Die Berlengas in Portugal

Das Fort auf Berlenga Grande

Die Berlingas sind eine kleine Inselgruppe, die an der Atlantikküste von Portugal liegen. Ein Naturreservat mit bizarren Felsformationen, einem Fort und ganz vielen Vögeln.

Eine Stunde dauert die Überfahrt von Peniche auf die Berlengas. Das kleine Boot hüpft über die Wellen. Bei kräftigem Seegang ist schon einigen schlecht geworden. Und kräftigen Seegang gibt es hier an der Atlantikküste häufig. Deshalb fahren die Boote auch nur von Mai bis September auf Berlenga Grande, die größte der drei Atlantikinseln.

Ein Fels wie ein Elefant 

Doch schon der erste Anblick entschädigt für die etwas rumpelige Überfahrt. Bizarre Felsformationen tauchen vor den Augen der Touristen auf. Unter anderem ein Fels, der aussieht wie ein Elefant.

Der Elefanten-Felsen

Die Inseln sind ein Naturreservat, deshalb dürfen täglich nicht mehr als 300 Touristen übersetzen. Das ist gut. Außer am Fort und am kleinen Hafen ist es nirgendwo wirklich voll. Über die Insel führen kleine Wanderwege.

Rundweg durch Naturschutzgebiet 

Der erste, gleich hinter dem Hafen, ist ein Rundweg um einen Felsen, auf dem Vögel brüten. So nah sind Sie Möwen und anderen Vögeln vermutlich noch nie gekommen. Dass Menschen direkt an den Nestern vorbei gehen, daran scheinen sich die Vögel gewöhnt zu haben.

Der Leuchtturm auf den Berlengas

Die Tour Über die Insel ist nicht ganz umanstrengend. Es geht teilweise steil bergauf. Über Stock und Stein. Die Aussicht auf Vögel, Felsen und den rauen Atlantik entschädigt aber für alle Anstrengungen.

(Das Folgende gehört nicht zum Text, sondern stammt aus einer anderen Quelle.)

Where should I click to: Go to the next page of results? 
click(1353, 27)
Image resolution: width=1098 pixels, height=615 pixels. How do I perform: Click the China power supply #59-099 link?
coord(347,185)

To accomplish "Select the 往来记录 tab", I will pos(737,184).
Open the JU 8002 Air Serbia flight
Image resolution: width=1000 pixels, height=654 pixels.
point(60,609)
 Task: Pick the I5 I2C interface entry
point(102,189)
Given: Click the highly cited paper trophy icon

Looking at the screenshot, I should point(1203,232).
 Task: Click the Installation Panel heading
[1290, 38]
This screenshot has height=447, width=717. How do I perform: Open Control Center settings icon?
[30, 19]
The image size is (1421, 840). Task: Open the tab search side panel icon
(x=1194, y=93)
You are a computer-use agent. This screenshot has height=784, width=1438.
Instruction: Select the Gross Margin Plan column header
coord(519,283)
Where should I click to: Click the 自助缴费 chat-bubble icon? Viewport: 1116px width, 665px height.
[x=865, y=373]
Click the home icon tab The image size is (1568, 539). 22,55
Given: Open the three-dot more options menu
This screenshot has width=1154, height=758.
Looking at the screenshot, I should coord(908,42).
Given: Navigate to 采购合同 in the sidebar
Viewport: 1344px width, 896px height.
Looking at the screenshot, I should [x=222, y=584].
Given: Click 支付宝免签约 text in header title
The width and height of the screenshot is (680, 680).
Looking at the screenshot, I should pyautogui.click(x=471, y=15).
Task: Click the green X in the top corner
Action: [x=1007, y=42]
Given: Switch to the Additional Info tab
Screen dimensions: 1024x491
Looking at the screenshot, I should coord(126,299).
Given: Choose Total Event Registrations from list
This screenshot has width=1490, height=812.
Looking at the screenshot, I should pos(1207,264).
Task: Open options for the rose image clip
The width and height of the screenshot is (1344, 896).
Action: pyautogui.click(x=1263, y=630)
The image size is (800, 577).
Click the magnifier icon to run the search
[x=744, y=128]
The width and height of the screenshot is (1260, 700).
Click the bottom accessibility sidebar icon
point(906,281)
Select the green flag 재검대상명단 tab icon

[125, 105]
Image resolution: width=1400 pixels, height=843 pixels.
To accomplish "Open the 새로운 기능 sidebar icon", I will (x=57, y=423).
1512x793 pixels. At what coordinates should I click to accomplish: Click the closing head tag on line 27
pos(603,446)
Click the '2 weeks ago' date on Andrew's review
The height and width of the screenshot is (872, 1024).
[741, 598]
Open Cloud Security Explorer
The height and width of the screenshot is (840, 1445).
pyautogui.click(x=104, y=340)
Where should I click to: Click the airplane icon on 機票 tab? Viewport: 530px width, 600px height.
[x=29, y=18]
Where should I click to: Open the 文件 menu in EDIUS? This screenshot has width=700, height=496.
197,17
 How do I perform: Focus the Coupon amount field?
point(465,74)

Die Berlingas im Colorfulcities-Video:

Nur am kleinen Hafen gibt es Häuser. Die Inseln haben nur 50 Bewohner. Hier können Sie auch eine Kleinigkeit essen oder Getränke besorgen. In diesem Bereich befindet sich auch ein Campingplatz, der wegen seines steinigen Untergrunds aber nur etwas für Hartgesottene ist. Wer auf der Insel übernachten will, kann das hier oder im Fort, in dem es einige sehr einfach Zimmer gibt.

Im Hintergrund: Der kleine Badestrand

Im Grunde reicht aber der fünfstündige Aufenthalt, den die meisten Schiffsbetreiber anbieten, um alles zu erkunden. Den Leuchtturm können Sie ohnehin nicht besichtigen. Im Gegensatz zum 1502 erbauten Fort, mit dem die Portugiesen ihre Atlantikküste schützen wollten. Auch hier können Sie eine kleine Erfrischung bekommen. Oder sich mit Tauchern unterhalten, die das Gebiet um die Insel gern besuchen.

Steile Treppe zum Fort

Zum Fort führen steile Treppen runter. Und leider nach dem Besuch wieder rauf. Auch Sportler kommen beim Aufstieg aus der Puste. Eine Alternative: Kleine Boote fahren für sechs Euro der Küste entlang, die Bootsführer zeigen den Touristen Felsen, fahren in Höhlen und setzen die Besucher auf Wunsch auch am Fort ab (und holen sie dort wieder ab). Dadurch sparen Sie sich den Weg.

Auf den Berlengas kommen Sie Vögeln ganz nah

Die Überfahrt von Peniche kostet 20 Euro. Die Touren starten zwischen 8 und 10 Uhr am Hafen. Mit dem normalen Boot dauert die Fahrt eine knappe Stunde, Sie haben dabei auch einen schönen Blick auf die Halbinsel Peniche. Wer es eiliger hat, nimmt das etwas teurere Schnellboot, das nur 20 Minuten benötigt.